What is needed
Below are the records; retype each one exactly.
# # #
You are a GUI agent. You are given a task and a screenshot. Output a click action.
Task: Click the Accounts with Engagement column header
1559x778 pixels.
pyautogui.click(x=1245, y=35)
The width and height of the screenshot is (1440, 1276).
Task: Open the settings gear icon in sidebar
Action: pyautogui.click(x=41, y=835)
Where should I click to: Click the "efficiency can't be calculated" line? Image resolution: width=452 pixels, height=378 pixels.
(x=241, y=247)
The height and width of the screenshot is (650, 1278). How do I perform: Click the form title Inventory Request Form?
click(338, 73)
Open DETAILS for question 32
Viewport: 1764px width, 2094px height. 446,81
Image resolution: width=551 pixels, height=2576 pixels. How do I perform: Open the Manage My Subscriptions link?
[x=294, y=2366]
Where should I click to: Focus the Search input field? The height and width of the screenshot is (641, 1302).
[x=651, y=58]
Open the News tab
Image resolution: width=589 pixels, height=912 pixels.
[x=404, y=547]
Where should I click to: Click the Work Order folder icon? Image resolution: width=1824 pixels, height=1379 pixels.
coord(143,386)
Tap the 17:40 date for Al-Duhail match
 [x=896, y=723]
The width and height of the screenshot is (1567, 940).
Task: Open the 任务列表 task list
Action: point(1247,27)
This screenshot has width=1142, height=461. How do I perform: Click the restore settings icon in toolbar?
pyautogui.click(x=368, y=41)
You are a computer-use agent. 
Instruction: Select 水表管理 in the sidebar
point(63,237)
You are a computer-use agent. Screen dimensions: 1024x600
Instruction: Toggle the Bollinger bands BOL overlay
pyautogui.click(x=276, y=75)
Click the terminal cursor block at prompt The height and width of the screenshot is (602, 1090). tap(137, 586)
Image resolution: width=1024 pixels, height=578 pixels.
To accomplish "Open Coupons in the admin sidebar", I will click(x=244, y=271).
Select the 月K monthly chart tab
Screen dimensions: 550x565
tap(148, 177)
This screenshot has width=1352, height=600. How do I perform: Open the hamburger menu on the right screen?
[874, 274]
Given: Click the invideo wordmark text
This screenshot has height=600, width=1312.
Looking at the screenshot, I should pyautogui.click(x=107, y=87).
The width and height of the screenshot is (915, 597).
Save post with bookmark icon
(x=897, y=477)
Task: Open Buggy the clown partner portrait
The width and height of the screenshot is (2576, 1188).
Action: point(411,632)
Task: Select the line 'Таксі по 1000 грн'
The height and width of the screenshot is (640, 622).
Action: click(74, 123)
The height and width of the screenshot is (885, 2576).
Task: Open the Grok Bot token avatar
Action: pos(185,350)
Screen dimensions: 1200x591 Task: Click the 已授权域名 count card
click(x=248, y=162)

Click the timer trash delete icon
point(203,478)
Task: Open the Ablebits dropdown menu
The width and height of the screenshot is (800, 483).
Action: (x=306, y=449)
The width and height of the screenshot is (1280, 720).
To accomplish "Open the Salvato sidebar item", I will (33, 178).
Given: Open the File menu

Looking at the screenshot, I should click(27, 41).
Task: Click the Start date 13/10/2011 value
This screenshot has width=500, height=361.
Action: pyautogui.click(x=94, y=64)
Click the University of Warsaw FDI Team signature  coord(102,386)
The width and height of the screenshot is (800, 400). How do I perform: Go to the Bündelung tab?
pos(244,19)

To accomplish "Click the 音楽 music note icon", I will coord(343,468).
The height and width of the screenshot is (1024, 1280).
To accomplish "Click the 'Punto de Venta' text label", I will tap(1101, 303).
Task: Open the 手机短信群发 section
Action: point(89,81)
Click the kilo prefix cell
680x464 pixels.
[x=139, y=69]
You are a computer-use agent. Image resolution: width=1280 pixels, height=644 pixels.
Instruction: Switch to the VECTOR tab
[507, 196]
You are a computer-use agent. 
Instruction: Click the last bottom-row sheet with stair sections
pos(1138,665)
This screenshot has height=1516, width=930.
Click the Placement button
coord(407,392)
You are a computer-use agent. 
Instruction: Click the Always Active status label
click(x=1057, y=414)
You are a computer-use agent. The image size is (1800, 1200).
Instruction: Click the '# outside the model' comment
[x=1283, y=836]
# # #
Solution
You are a GUI agent. You are given a task and a screenshot. Output a click action.
Task: Click the Accounts with Engagement column header
1559x778 pixels.
pyautogui.click(x=1245, y=35)
The width and height of the screenshot is (1440, 1276).
Task: Open the settings gear icon in sidebar
Action: pyautogui.click(x=41, y=835)
Where should I click to: Click the "efficiency can't be calculated" line? Image resolution: width=452 pixels, height=378 pixels.
(x=241, y=247)
The height and width of the screenshot is (650, 1278). How do I perform: Click the form title Inventory Request Form?
click(338, 73)
Open DETAILS for question 32
Viewport: 1764px width, 2094px height. 446,81
Image resolution: width=551 pixels, height=2576 pixels. How do I perform: Open the Manage My Subscriptions link?
[x=294, y=2366]
Where should I click to: Focus the Search input field? The height and width of the screenshot is (641, 1302).
[x=651, y=58]
Open the News tab
Image resolution: width=589 pixels, height=912 pixels.
[x=404, y=547]
Where should I click to: Click the Work Order folder icon? Image resolution: width=1824 pixels, height=1379 pixels.
coord(143,386)
Tap the 17:40 date for Al-Duhail match
 [x=896, y=723]
The width and height of the screenshot is (1567, 940).
Task: Open the 任务列表 task list
Action: point(1247,27)
This screenshot has width=1142, height=461. How do I perform: Click the restore settings icon in toolbar?
pyautogui.click(x=368, y=41)
You are a computer-use agent. 
Instruction: Select 水表管理 in the sidebar
point(63,237)
You are a computer-use agent. Screen dimensions: 1024x600
Instruction: Toggle the Bollinger bands BOL overlay
pyautogui.click(x=276, y=75)
Click the terminal cursor block at prompt The height and width of the screenshot is (602, 1090). tap(137, 586)
Image resolution: width=1024 pixels, height=578 pixels.
To accomplish "Open Coupons in the admin sidebar", I will click(x=244, y=271).
Select the 月K monthly chart tab
Screen dimensions: 550x565
tap(148, 177)
This screenshot has width=1352, height=600. How do I perform: Open the hamburger menu on the right screen?
[874, 274]
Given: Click the invideo wordmark text
This screenshot has height=600, width=1312.
Looking at the screenshot, I should pyautogui.click(x=107, y=87).
The width and height of the screenshot is (915, 597).
Save post with bookmark icon
(x=897, y=477)
Task: Open Buggy the clown partner portrait
The width and height of the screenshot is (2576, 1188).
Action: point(411,632)
Task: Select the line 'Таксі по 1000 грн'
The height and width of the screenshot is (640, 622).
Action: click(74, 123)
The height and width of the screenshot is (885, 2576).
Task: Open the Grok Bot token avatar
Action: pos(185,350)
Screen dimensions: 1200x591 Task: Click the 已授权域名 count card
click(x=248, y=162)

Click the timer trash delete icon
point(203,478)
Task: Open the Ablebits dropdown menu
The width and height of the screenshot is (800, 483).
Action: (x=306, y=449)
The width and height of the screenshot is (1280, 720).
To accomplish "Open the Salvato sidebar item", I will (33, 178).
Given: Open the File menu

Looking at the screenshot, I should click(27, 41).
Task: Click the Start date 13/10/2011 value
This screenshot has width=500, height=361.
Action: pyautogui.click(x=94, y=64)
Click the University of Warsaw FDI Team signature  coord(102,386)
The width and height of the screenshot is (800, 400). How do I perform: Go to the Bündelung tab?
pos(244,19)

To accomplish "Click the 音楽 music note icon", I will coord(343,468).
The height and width of the screenshot is (1024, 1280).
To accomplish "Click the 'Punto de Venta' text label", I will tap(1101, 303).
Task: Open the 手机短信群发 section
Action: point(89,81)
Click the kilo prefix cell
680x464 pixels.
[x=139, y=69]
You are a computer-use agent. Image resolution: width=1280 pixels, height=644 pixels.
Instruction: Switch to the VECTOR tab
[507, 196]
You are a computer-use agent. 
Instruction: Click the last bottom-row sheet with stair sections
pos(1138,665)
This screenshot has height=1516, width=930.
Click the Placement button
coord(407,392)
You are a computer-use agent. 
Instruction: Click the Always Active status label
click(x=1057, y=414)
You are a computer-use agent. The image size is (1800, 1200).
Instruction: Click the '# outside the model' comment
[x=1283, y=836]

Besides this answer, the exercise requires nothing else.